De este control no se libra ni el cura

Un sacerdote iba en sin cinturón por la A-6 en un impecable Seat 124 D de más de un cuarto de siglo de antigüedad


lugo / la voz

Anda esta semana la Guardia Civil enfrascada en una campaña centrada en la vigilancia y control de las condiciones de los vehículos que promueve la DGT. Y ayer hubo control. ¡Controlazo! en la A-6, en O Corgo, con más de una docena de agentes, mandos y otras autoridades. Y de él no se libró ni el cura. Un sacerdote fue uno de los conductores sancionados. Iba por la autovía y sin cinturón de seguridad. Pero él no fue el único que fue descubierto circulando irregularmente. El despliegue, con Pegasus incluido en la lejanía, se realizó durante una hora y en ese tiempo hubo casi de todo porque, en materia de seguridad vial, no está la lección aprendida.
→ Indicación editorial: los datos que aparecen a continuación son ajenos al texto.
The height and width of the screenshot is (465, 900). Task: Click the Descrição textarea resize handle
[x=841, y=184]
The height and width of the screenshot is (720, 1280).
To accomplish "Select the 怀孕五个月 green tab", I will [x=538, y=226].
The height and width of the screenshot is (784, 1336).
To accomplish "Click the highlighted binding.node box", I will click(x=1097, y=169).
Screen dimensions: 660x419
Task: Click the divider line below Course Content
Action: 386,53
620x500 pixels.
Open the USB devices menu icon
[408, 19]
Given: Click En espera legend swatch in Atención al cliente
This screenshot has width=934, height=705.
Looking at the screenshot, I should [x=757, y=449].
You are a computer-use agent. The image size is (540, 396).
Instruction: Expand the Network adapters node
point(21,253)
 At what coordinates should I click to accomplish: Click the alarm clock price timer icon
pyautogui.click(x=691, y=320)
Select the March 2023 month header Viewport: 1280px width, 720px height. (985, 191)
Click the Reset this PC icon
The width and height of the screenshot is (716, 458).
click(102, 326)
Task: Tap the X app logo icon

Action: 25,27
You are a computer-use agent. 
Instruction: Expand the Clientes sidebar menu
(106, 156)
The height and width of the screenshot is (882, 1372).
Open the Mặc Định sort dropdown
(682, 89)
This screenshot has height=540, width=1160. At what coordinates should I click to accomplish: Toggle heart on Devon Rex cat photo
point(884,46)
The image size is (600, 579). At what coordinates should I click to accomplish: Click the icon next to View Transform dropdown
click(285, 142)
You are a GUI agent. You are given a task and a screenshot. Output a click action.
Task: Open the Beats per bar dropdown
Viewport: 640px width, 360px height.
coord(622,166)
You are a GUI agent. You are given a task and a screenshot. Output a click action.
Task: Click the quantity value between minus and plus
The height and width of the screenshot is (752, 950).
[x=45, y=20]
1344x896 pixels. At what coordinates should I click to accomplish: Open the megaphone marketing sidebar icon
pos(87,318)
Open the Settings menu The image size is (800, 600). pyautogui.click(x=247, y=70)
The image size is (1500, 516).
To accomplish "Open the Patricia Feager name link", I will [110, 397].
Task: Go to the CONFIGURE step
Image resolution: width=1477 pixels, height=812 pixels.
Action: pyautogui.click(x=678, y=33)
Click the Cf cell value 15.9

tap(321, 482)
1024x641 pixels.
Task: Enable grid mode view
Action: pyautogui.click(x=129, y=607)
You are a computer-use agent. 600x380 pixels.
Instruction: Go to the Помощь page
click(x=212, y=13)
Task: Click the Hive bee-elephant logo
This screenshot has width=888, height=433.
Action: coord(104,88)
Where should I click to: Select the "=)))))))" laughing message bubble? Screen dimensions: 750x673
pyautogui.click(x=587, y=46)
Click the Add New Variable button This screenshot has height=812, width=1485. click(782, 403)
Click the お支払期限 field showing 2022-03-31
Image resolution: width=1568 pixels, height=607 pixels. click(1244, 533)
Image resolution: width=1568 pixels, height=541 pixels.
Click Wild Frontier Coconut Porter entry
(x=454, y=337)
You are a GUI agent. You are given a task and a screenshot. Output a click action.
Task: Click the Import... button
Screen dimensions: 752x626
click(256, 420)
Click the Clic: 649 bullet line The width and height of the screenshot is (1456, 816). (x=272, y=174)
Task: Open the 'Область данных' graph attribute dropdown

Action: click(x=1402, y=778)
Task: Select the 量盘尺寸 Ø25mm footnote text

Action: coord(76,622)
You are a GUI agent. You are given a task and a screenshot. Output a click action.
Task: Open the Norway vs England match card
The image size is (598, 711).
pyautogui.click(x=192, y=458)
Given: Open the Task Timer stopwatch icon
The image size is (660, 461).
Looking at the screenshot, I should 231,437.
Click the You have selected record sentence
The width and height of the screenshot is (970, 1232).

El control fue montado en el kilómetro 485 de la A-6. Para eso fue desviada al área de descanso la circulación de los dos carriles en sentido A Coruña. Y allí estaba entre los conos y las señales de reducción de velocidad que previamente había colocado, el hombre barbudo que trabaja en la empresa de mantenimiento. Este operario se hizo conocido entre algunos periodistas de sucesos y fotógrafos que lo tienen en muchas imágenes que tomaron cuando un camión de estrellas (cervezas) perdió parte de la carga en las cercanías de Baamonde.

Después del hombre de las barbas largas había docenas de guardias controlando a todos los coches que pasaban por una especie de embudo. Y un poco más allá el delegado del Gobierno, Santiago Villanueva; el subdelegado de Lugo, Ramón Carballo y la jefa provincial de tráfico, Paula Yubero. La representación de la Guardia Civil la encabezó su jefe de Tráfico en Galicia, el teniente coronel Francisco Javier Molano y el capitán del destacamento de Lugo, Miguel Martínez.

Mientras Villanueva contaba que hay que estar siempre vigilante con la seguridad vial, no solo en verano, porque este año hay un repunte en los accidentes con fallecidos en la provincia lucense, empezaron a detectarse las tropelías: altas velocidades, excesos de peso, irregularidades en los vehículos. Y entonces llegó el cura. ¡Por la A-6 y sin cinturón! ¡Multaza!

El sacerdote, que hacía un trayecto corto, se despistó. Conducía un 124 D, con matrícula de Lugo. De la letra E. Más de un cuarto de siglo y estaba casi del trinque. ¡Como una patena y nunca mejor dicho!

«Sabe... Nunca durmiu fóra», confesó el sacerdote, refiriéndose a su 124 D. ¿Y cuánto le va a costar al cura no llevar cinturón?, pregunto a un guardia. Respuesta rápida y contundente: 200 euros y tres puntos. ¡Si San Cristóbal, cuya fiesta se celebró el domingo, ve estas cosas!

La «furgo» a reventar y a uno con el pie a 167

Por el radar instalado antes del control, algunos pasaron pisando más de la cuenta. Un conductor llevaba el pie a 167 y otro a 147. También fue sancionado un vehículo que pasó a 127. ¿Pero se acabó el mito de que se podía ir a diez más de lo que marca la señal?, pregunto asustado. «En este caso, se trata de un vehículo mixto que no podía exceder en tanto porcentaje el límite», señala el agente.

El control también fue de peso de furgonetas. Pasaron dos que iban dentro de los límites. Pero llegó la tercera y, ¡Meundo panorama! Cinco personas en el interior, carga hasta los topes y un remolque también lleno con una baca cargada de sillas. Con semejante escena, lo primero que se piensa es que la «furgo» de allí ya no se va, pero no es así. Aunque parecía que sus ruedas iban a reventar de un momento con la carga, el exceso era de un 15% más por eje. Y la multa, 400 euros.